Crise du pavillon : «Madame, il vaut mieux revenir avec un conjoint et un vrai CDI»

Crise du logementdossier
L’une est en couple avec enfant, l’autre célibataire : Anouk et Cécile, deux trentenaires, racontent les déceptions et difficultés qu’elles ont rencontrées dans leurs recherches d’une maison à acheter du côté de Bordeaux.
La vente est passée de 139 600 maisons neuves en 2021 à 49 300 en juillet. (Xose Bouzas/Hans Lucas)
par Eva Fonteneau, correspondante à Bordeaux
publié le 25 septembre 2024 à 22h36

Le secteur pavillonnaire traverse une crise paradoxale. Si le nombre de personnes désireuses d’acquérir une maison ne faiblit pas, de moins en moins y parviennent. Dans le neuf, la chute est spectaculaire, de 139 600 maisons vendues en 2021 à 49 300 en juillet dernier, sur un an. Libération est allée à la rencontre de postulants propriétaire du côté de Bordeaux, dont le rêve pavillonnaire s’apparente à un chemin de déception.

Anouk, 32 ans, directrice clientèle en agence, en couple, mère d’un enfant de 3 ans

«Quand on trouve dans nos prix, il faut tout refaire ou alors on est 50 sur la même maison»
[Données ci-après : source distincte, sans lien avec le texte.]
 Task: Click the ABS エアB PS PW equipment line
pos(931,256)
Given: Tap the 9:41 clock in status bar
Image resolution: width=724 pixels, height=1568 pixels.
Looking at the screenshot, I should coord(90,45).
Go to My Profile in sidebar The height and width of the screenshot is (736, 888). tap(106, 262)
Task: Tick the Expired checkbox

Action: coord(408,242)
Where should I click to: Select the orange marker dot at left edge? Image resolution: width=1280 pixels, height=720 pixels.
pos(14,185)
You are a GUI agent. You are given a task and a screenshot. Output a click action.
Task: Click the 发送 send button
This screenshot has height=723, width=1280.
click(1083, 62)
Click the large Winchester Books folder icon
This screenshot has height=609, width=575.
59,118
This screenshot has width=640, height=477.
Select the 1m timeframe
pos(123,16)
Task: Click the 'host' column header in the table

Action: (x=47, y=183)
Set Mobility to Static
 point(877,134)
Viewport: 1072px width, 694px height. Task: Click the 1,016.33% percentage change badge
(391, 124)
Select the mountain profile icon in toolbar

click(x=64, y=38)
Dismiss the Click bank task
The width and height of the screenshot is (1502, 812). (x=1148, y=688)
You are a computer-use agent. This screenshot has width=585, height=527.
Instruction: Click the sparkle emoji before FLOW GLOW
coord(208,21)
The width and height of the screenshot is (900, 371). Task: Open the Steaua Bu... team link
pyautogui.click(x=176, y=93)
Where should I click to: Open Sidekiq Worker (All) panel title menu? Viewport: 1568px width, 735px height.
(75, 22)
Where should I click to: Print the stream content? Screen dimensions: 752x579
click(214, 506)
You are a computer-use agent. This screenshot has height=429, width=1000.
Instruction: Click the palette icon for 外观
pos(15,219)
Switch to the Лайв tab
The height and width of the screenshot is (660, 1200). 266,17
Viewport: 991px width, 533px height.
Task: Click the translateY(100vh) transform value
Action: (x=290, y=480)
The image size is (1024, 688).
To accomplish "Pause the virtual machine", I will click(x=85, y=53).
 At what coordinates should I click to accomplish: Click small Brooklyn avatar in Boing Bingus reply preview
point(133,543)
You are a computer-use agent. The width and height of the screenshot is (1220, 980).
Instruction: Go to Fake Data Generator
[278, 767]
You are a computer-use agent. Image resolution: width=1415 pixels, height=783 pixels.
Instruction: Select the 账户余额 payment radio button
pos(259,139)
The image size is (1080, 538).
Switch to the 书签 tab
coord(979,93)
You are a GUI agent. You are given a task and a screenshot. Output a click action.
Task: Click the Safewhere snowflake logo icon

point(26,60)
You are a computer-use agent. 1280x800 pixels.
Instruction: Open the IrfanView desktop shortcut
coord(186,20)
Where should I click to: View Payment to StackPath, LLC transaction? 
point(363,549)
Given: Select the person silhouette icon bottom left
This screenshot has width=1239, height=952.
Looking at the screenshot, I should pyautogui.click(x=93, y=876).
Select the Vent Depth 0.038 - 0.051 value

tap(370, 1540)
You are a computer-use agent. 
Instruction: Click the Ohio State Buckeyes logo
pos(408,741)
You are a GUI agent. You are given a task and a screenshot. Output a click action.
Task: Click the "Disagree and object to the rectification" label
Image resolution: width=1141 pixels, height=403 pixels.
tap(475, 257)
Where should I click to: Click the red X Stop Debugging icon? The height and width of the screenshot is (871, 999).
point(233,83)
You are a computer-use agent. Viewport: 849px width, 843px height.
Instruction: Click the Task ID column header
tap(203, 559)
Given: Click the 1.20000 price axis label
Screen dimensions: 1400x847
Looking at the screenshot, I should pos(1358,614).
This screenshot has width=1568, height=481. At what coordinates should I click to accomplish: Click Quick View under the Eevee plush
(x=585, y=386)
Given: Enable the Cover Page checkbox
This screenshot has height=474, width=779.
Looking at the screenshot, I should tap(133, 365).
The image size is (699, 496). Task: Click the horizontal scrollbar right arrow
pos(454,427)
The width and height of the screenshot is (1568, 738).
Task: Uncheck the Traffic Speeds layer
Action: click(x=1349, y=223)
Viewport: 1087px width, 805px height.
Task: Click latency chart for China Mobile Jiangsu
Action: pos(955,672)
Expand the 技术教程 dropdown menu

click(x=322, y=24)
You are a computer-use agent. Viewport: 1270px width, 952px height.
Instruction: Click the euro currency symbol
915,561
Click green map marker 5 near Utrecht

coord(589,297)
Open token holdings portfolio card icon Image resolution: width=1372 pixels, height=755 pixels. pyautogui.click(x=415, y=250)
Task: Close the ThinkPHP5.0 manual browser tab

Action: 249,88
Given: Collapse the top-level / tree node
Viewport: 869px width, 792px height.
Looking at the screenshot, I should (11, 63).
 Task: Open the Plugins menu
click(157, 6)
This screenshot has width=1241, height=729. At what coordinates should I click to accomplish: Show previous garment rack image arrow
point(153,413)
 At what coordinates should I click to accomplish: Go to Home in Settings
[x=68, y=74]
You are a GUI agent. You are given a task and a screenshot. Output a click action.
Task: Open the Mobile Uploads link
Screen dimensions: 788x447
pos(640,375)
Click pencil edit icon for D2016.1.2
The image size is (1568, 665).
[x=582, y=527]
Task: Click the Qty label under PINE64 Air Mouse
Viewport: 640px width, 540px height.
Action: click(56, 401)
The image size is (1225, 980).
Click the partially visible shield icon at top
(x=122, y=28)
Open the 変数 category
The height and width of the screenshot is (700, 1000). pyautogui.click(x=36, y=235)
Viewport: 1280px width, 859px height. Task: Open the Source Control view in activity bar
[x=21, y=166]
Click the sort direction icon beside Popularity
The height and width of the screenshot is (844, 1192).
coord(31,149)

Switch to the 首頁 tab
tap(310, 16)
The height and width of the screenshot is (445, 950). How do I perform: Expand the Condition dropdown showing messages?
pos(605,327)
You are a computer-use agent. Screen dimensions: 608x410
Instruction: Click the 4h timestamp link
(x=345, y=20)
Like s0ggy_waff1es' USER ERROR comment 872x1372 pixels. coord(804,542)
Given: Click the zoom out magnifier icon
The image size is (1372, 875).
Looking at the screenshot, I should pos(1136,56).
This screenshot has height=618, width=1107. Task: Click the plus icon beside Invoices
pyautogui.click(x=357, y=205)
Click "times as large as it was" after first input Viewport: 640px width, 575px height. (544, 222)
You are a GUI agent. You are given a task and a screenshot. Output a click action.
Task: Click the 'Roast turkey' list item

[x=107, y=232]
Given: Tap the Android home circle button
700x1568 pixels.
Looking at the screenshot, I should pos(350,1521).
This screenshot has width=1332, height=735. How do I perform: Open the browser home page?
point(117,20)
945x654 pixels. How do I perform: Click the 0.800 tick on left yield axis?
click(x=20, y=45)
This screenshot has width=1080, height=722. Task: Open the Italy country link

«Avec mon compagnon – il est aide-soignant – nous sommes locataires. Le projet d’acheter une maison avec jardin à Bordeaux ou dans les villes limitrophes est né au printemps. On aimerait agrandir la famille, on cherchait donc un toit avec une troisième chambre pour accueillir un deuxième enfant. Très motivés, on a commencé à regarder les annonces tous les jours, pour 300 000 euros max. On a contacté des propriétaires, fait des simulations d’emprunt. Puis rapidement, on a déchanté. Il a fallu renoncer. Avec un apport de 10 000 euros et un salaire net mensuel de 4 000 euros par mois à deux, les banques n’auraient pas suivi. C’était pas loin d’être ingérable pour nous niveau mensualités avec les taux actuels et les prix qui augmentent partout. Il aurait fallu compter chaque sou, ne plus partir en vacances. Sans compter que tout est devenu trop cher dans la métropole. Quand on trouve miraculeusement dans nos prix, c’est qu’il faut tout refaire ou alors on est 50 sur la même maison. Les seuls biens abordables, ce sont les appartements, mais ce n’est pas le plan. C’est terriblement frustrant. On est loin d’être pauvres avec nos deux CDI. On a galéré pour avoir des boulots stables et confortables. Au bout du compte, on se retrouve quand même bloqués. Maintenant, on envisage de s’éloigner à la campagne. Ça été dur à digérer pour la citadine que je suis.»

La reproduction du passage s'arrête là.